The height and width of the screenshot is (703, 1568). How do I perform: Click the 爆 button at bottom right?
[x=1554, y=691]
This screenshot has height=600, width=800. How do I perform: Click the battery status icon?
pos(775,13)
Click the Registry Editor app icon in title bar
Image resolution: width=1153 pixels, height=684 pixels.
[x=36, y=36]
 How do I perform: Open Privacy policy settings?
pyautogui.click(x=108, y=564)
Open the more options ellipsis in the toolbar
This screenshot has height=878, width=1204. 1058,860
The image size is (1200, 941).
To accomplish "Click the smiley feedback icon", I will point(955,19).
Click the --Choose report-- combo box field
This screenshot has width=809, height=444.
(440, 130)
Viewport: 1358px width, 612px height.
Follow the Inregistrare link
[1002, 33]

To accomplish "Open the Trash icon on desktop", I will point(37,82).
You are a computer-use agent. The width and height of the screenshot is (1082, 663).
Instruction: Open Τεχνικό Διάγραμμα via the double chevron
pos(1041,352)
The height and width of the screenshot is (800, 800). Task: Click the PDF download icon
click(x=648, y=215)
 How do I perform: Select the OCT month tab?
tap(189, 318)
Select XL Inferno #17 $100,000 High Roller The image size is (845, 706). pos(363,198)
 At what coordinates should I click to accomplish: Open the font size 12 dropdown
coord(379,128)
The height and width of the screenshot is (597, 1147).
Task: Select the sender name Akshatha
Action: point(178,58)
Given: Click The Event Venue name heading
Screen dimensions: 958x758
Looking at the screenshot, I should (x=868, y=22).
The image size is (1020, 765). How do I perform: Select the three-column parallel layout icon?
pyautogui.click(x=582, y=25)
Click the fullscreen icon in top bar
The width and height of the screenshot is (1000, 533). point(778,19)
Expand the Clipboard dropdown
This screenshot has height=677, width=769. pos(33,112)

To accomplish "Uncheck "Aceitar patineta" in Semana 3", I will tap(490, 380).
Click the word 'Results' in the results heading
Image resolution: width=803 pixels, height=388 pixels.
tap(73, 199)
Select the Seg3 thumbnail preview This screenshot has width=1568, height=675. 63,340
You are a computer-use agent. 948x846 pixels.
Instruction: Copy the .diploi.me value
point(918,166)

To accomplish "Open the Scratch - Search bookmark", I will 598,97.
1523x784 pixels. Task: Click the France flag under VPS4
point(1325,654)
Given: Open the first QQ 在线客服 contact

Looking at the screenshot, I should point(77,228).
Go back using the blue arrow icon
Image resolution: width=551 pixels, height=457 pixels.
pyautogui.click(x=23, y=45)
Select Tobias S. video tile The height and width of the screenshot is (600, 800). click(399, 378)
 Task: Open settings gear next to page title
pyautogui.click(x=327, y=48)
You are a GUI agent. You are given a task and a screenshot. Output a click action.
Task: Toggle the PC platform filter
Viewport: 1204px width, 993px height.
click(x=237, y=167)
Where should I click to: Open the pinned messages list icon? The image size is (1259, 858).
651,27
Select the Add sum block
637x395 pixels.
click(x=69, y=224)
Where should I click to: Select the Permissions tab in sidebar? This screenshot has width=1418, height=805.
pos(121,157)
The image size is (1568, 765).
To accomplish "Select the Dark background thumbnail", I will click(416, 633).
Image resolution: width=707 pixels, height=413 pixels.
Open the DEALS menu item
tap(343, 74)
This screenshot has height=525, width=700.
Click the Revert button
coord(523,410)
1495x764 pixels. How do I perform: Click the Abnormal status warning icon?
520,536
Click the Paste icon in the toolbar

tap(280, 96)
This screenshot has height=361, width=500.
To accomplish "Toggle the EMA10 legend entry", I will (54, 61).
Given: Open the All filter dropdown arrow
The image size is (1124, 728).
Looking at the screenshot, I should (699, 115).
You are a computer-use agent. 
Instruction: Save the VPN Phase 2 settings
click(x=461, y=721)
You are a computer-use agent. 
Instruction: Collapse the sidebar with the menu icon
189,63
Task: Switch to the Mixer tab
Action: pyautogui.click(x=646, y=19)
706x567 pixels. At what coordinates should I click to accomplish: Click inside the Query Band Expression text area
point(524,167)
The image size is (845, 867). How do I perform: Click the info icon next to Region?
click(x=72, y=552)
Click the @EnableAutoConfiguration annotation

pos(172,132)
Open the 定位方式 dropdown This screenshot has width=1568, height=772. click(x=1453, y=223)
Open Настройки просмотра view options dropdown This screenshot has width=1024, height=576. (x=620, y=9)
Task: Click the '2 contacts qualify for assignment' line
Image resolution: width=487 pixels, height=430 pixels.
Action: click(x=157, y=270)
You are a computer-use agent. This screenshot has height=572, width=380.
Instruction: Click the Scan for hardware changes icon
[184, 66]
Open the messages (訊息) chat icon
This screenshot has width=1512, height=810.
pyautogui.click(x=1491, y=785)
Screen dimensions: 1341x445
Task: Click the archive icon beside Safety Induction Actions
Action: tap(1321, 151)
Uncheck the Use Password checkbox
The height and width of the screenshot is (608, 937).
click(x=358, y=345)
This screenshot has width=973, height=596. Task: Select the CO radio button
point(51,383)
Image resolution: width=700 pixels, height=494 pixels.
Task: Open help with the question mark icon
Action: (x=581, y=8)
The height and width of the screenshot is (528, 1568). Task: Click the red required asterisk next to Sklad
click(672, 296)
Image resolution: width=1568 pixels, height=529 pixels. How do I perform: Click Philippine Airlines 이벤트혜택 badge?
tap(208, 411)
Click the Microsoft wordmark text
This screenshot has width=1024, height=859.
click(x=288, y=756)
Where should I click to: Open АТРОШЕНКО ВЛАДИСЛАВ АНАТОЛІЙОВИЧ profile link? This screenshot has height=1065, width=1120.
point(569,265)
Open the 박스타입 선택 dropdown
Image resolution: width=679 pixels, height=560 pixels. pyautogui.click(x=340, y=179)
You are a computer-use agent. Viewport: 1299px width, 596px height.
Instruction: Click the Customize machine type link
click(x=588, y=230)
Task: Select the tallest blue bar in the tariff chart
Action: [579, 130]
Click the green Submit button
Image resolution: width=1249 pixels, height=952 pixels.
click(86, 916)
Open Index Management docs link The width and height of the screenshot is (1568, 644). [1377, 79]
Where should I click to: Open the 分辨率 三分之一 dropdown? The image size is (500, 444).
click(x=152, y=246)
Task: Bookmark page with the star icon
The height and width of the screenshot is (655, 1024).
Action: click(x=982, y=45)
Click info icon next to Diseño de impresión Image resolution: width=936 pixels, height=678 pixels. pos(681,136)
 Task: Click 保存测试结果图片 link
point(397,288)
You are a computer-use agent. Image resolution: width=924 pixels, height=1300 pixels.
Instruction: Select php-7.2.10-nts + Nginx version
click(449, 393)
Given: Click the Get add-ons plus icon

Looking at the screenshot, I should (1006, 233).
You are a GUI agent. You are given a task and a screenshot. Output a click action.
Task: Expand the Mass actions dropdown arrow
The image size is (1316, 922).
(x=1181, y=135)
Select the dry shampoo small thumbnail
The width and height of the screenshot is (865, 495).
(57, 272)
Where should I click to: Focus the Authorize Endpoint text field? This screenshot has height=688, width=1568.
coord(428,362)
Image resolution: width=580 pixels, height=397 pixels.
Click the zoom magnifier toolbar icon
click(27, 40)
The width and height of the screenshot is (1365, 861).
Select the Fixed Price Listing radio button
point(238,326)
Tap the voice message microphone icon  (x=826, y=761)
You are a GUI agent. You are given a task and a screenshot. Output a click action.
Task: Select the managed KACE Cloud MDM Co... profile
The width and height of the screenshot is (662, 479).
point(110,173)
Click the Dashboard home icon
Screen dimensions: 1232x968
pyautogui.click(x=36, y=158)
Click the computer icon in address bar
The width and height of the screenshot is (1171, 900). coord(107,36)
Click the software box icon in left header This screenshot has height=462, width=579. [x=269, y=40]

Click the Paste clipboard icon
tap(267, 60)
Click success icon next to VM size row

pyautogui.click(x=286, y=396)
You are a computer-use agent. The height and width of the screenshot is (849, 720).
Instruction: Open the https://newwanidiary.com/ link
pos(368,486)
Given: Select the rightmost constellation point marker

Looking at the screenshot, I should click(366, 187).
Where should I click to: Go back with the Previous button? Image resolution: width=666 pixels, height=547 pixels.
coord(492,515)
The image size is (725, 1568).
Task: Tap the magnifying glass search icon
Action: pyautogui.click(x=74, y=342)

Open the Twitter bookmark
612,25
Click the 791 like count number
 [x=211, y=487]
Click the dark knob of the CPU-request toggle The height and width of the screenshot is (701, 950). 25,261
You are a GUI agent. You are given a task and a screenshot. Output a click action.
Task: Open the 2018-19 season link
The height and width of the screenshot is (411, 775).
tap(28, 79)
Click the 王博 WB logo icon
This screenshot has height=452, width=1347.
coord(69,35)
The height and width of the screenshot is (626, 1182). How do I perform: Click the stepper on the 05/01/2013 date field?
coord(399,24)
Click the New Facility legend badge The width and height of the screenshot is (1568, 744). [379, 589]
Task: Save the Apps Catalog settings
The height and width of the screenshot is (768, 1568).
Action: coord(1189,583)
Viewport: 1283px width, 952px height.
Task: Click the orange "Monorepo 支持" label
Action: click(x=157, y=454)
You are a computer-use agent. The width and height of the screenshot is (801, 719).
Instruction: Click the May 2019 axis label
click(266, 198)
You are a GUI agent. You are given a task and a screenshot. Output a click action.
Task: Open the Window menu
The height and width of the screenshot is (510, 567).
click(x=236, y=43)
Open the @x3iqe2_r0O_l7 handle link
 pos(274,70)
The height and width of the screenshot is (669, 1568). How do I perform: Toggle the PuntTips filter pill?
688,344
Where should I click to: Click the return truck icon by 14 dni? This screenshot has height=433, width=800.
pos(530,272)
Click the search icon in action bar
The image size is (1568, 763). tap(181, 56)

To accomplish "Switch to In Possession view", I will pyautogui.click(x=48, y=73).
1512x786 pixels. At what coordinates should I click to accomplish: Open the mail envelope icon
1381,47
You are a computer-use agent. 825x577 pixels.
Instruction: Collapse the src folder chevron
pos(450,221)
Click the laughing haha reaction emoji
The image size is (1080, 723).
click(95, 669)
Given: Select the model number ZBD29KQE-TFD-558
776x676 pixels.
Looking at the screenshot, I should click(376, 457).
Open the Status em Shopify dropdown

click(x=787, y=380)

### Activity
Would you please copy all lines in the data that contain the word "legend"?

### Response to the exercise
To accomplish "Toggle the EMA10 legend entry", I will (54, 61).
Click the New Facility legend badge The width and height of the screenshot is (1568, 744). [379, 589]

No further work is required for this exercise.